DIRECTIVE 1 -
Quote the running blog post below from "4) My father" up to and including "Thanks again, everyone.".
DIRECTIVE 2 -
The running blog post below names some alternatives to regular strenuous physical activity for burning off frustration. List all of them.

SUPPLIED TEXT -
# # #

2) My job - for being stressful enough to force me to engage in regular strenuous physical activity to burn off frustration (the alternatives being alcoholism, Scientology, kicking dogs, or tearing up hotel rooms.
3) My kids - of course, they are the little loves of my lives. But like all kids, they can be such a pain in the ass at times. I am determined to stay healthy in order to live long enough to be a pain in THEIR ass someday.
4) My father in law, Jim - you've inspired the belief that bad knees be damned, I have still many miles in front of me.
5) My ass...I'm no Heidi Klum but after two pregnancies, I'm not displeased with its current shape, size, and elevation.
Running has become a part of my life, my identity, and my blood in a way that I never could have imagined. It's taught me to be proud of what my body is and what it can do, instead of worried about what it looks like and what other people think of it.
Maybe someday my kids will be running next to me. That would be welcome. But alone or with company, I hope I'll always have my runs...the sun on my back, the crisp air in my lungs. The knowledge that the faster I run, the cooler the breeze.
Thanks again, everyone.
Thursday, February 21, 2008
To Freeze An Egg
A few weeks ago, I was invited to speak on a marketing innovation panel at the Harvard Business School's annual "Dynamic Women In Business" conference. (I was invited after most of the other more interesting and important women in my company had to decline.) Nonetheless, the prospect of a free trip to Boston was too good to pass up.

# # #

GIVEN ENTRIES -
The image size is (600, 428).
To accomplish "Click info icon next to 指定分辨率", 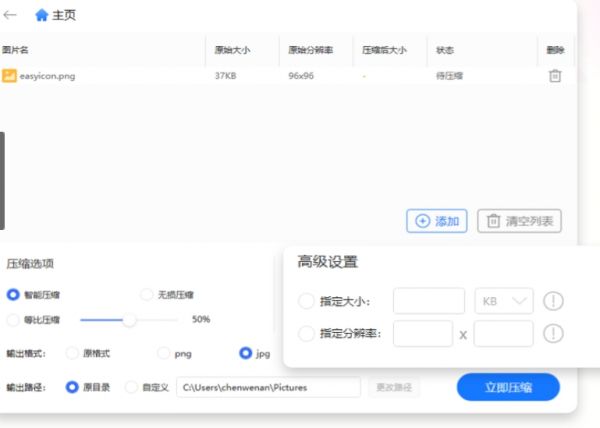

# # #

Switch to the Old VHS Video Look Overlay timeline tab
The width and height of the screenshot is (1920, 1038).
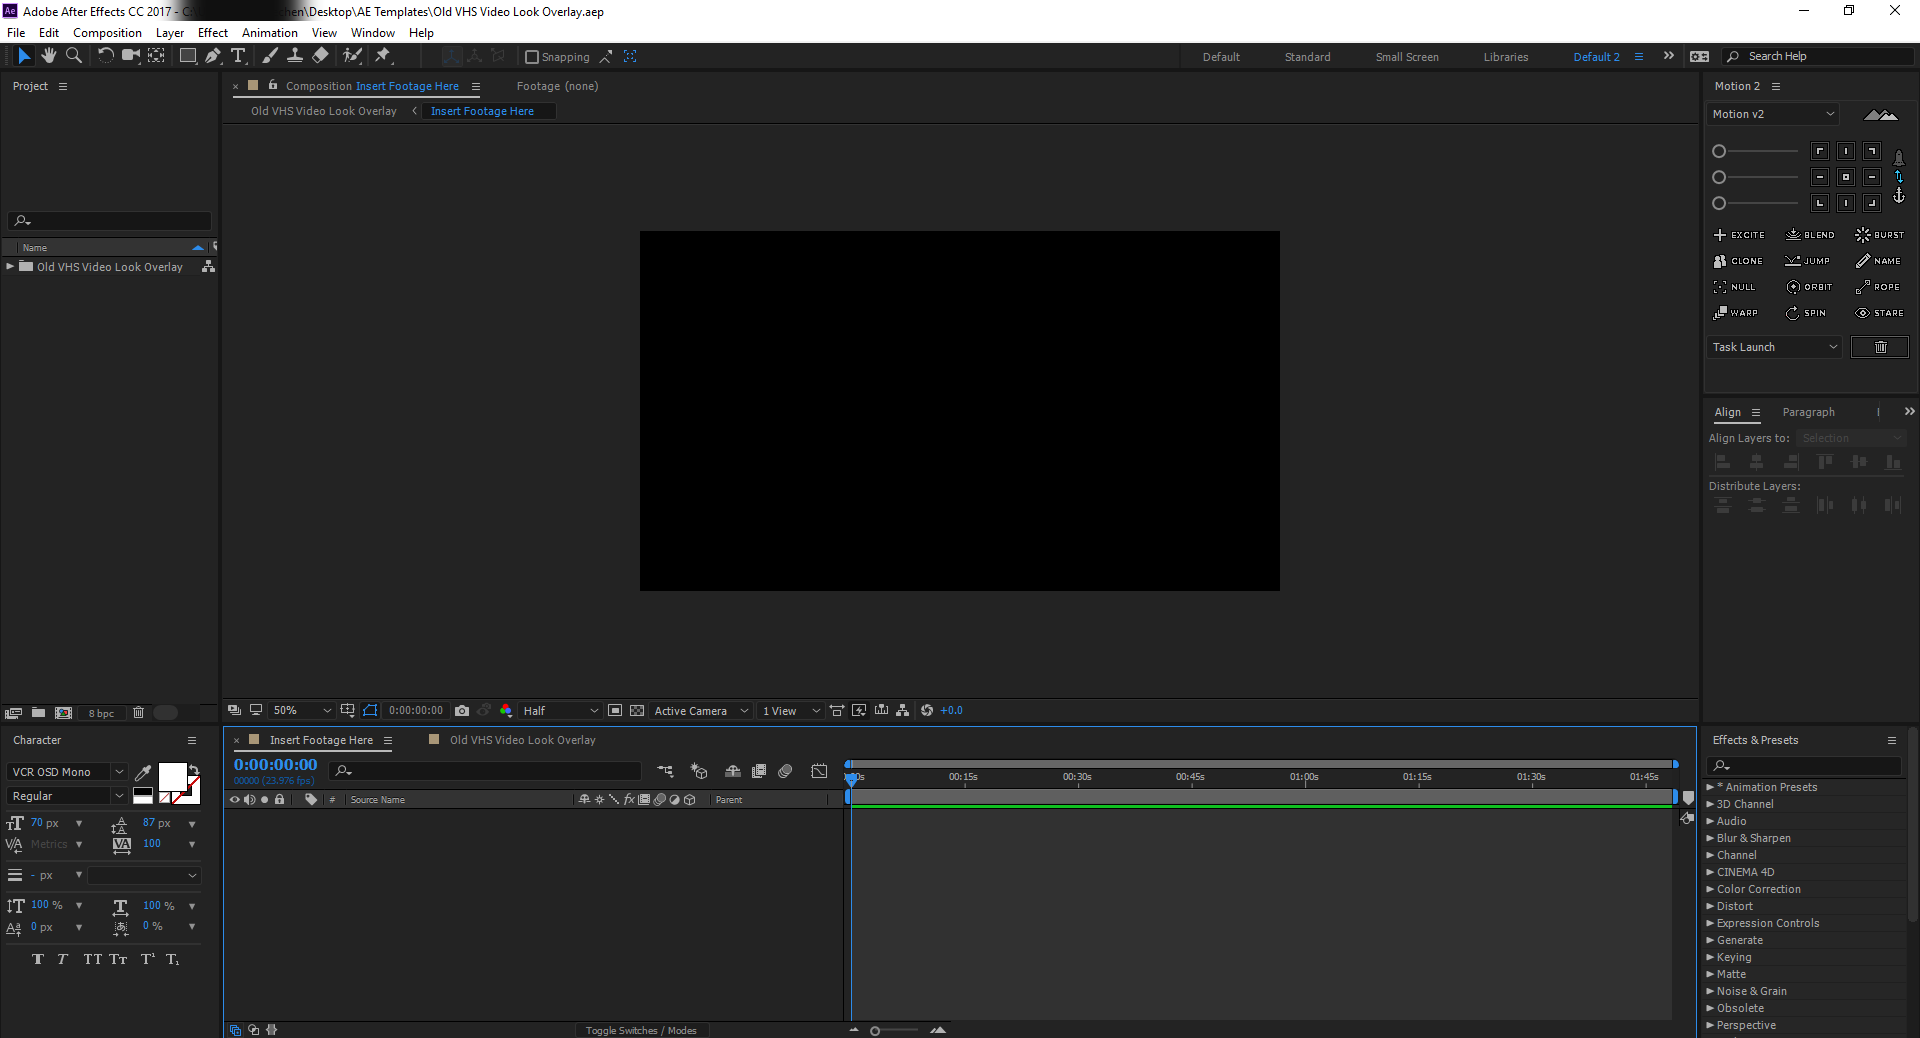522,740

# # #

PROBLEM SOLUTION 1 -
4) My father in law, Jim - you've inspired the belief that bad knees be damned, I have still many miles in front of me.
5) My ass...I'm no Heidi Klum but after two pregnancies, I'm not displeased with its current shape, size, and elevation.
Running has become a part of my life, my identity, and my blood in a way that I never could have imagined. It's taught me to be proud of what my body is and what it can do, instead of worried about what it looks like and what other people think of it.
Maybe someday my kids will be running next to me. That would be welcome. But alone or with company, I hope I'll always have my runs...the sun on my back, the crisp air in my lungs. The knowledge that the faster I run, the cooler the breeze.
Thanks again, everyone.

PROBLEM SOLUTION 2 -
alcoholism
Scientology
kicking dogs
tearing up hotel rooms